4. Reheat the pan. Add 2 tablespoons of the reserved oil. Pour in the egg mixture, smoothing it into an even layer. Cook, shaking the pan occasionally, for 6 minutes, or until the bottom is set when you lift up the side with a spatula. Preheat the broiler.
5. Sprinkle the top of frittata with the Parmesan cheese, then place under the hot broiler and cook for 3 minutes, or until the excess liquid is set and the cheese is golden.
6. Remove from the heat and slide the frittata onto a serving plate.

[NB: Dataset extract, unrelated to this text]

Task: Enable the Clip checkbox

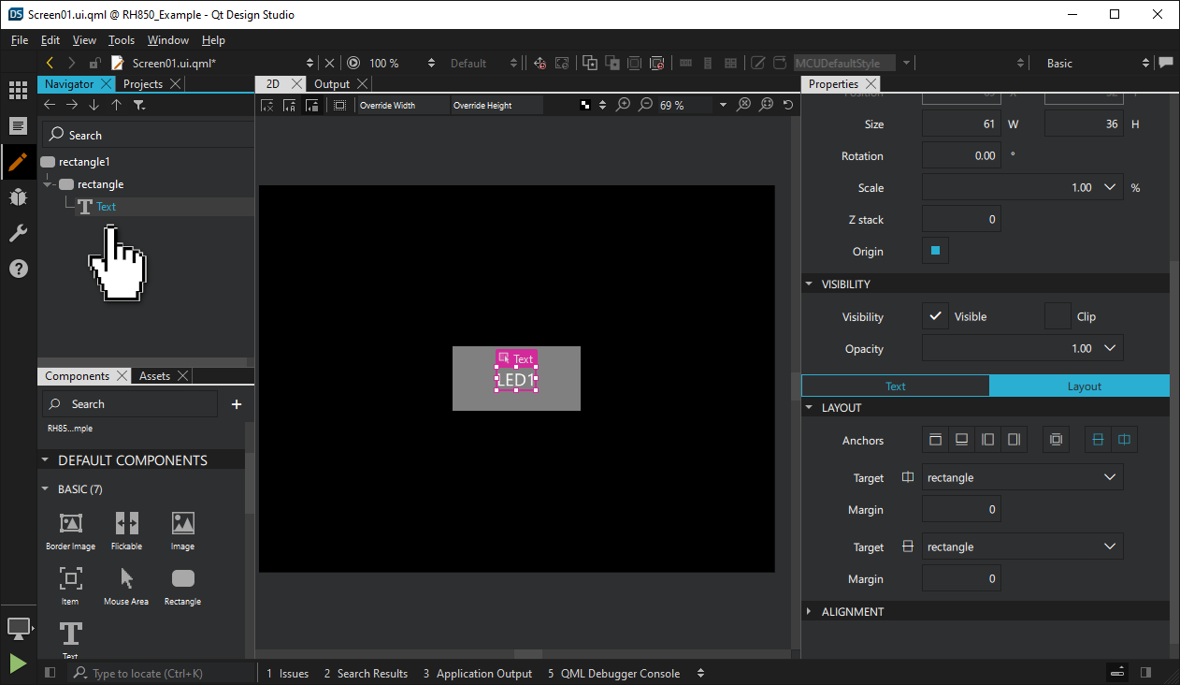Action: click(x=1057, y=316)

Let stand for at least 5 minutes before cutting and garnishing with extra Parmesab and parsley. Serve with a mixed salad.

Nutritional Information
Calories 145
Protein 8g
Carbohydrate 1g
Sugars 0g
Fat 12g
Saturates 13g

Source : Time to cook low carb

Thai Shrimp Curry

Low Carb Recipes
THAI SHRIMP CURRY
Thai cooking is renowned for its subtle blending of aromatic spices and this mouthwatering curry is no exception.

INGREDIENTS
1 lb / 450 g raw jumbo shrimp
2 tbsp peanut oil
2 tbsp Thai green curry paste
4 kaffir lime leaves, shredded
1 lemon grass stalk, chopped
1 cup coconut milk
2 tbsp Thai fish sauce
½ cucumber, seeded and cut into thin sticks
12 fresh basil leaves, plus extra to garnish
2 fresh green chilies, sliced

1. Shell and devein the shrimp. Heat the peanut oil in a preheated wok or heavy-bottom skillet. Add the curry paste and cook over medium heat for 1 minute, or until it is bubbling and releases its aroma.
2. Add the shrimp, lime leaves, and lemon grass and stir-fry for 2 minutes, or until the shrimp have turned pink.
3. Stir in the coconut milk and bring to a boil, then reduce the heat and simmer, stirring occasionally, for 5 minutes. Stir in the fish sauce, cucumber, and basil. Transfer to a warmed serving dish. Scatter over the chili slices, garnish with fresh basil leaves, and serve.

Nutritional Information
Calories 150
Protein 11g
Carbohydrate 6g
Sugars 4g
Fat 9g
Saturates 1g

COOK’S TIP
Three types of basil are used in Thailand: hairy (bai mangluk), sweet (bai horapa), and Thai or holy basil (bai grapao). They are all more strongly flavored than Western basil.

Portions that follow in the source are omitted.